WHAT THE EXERCISE ASKS »
As soon as the line containing "Sort files by the Kind column header" appears in the material below, start returning lines exactly, and end with the line containing "Given: Open the 畫廊 gallery menu entry".

DATA FOR PROCESSING »
================

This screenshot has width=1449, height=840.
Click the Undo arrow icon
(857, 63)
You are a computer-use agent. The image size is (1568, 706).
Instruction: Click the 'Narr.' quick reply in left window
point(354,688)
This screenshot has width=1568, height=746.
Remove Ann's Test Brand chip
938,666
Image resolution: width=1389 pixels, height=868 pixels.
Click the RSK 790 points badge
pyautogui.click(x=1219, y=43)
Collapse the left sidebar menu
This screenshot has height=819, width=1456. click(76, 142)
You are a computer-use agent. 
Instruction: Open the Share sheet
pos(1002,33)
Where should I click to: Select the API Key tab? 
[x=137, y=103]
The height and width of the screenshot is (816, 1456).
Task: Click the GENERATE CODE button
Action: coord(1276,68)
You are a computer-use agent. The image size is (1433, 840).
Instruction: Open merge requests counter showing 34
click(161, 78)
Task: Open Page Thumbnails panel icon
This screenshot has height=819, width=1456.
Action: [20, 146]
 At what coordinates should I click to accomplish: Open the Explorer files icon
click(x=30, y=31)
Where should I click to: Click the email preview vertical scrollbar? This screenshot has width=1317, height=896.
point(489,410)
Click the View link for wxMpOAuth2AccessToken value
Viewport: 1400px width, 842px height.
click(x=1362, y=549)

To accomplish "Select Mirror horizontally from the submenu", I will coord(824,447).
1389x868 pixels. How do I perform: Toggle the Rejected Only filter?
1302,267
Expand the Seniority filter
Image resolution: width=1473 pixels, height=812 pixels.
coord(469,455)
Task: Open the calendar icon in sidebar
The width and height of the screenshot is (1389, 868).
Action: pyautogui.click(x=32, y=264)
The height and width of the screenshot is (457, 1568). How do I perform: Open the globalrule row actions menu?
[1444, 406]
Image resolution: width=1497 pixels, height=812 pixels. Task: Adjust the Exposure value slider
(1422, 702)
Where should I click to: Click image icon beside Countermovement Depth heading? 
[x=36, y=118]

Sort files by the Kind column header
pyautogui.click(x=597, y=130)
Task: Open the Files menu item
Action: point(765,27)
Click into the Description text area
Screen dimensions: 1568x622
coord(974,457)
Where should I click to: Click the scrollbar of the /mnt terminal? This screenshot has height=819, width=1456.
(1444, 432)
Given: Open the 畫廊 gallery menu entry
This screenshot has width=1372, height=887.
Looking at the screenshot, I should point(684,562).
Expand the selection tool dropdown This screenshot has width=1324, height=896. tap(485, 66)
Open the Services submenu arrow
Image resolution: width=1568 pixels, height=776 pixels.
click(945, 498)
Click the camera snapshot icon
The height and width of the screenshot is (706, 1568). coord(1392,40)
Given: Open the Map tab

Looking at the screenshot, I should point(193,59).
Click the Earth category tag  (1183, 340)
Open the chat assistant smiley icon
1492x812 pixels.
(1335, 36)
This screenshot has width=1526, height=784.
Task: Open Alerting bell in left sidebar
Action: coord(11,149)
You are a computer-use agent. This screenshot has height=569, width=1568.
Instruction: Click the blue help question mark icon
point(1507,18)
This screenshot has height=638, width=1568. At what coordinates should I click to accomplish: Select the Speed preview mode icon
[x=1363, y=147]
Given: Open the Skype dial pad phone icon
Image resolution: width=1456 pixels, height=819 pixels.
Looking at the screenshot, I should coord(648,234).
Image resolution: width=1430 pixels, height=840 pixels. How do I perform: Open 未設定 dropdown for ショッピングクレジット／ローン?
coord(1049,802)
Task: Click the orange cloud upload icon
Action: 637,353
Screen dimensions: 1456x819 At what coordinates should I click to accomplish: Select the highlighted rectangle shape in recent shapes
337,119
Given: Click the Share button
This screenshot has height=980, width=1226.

================

RESULT FOR THIS TASK »
Sort files by the Kind column header
pyautogui.click(x=597, y=130)
Task: Open the Files menu item
Action: point(765,27)
Click into the Description text area
Screen dimensions: 1568x622
coord(974,457)
Where should I click to: Click the scrollbar of the /mnt terminal? This screenshot has height=819, width=1456.
(1444, 432)
Given: Open the 畫廊 gallery menu entry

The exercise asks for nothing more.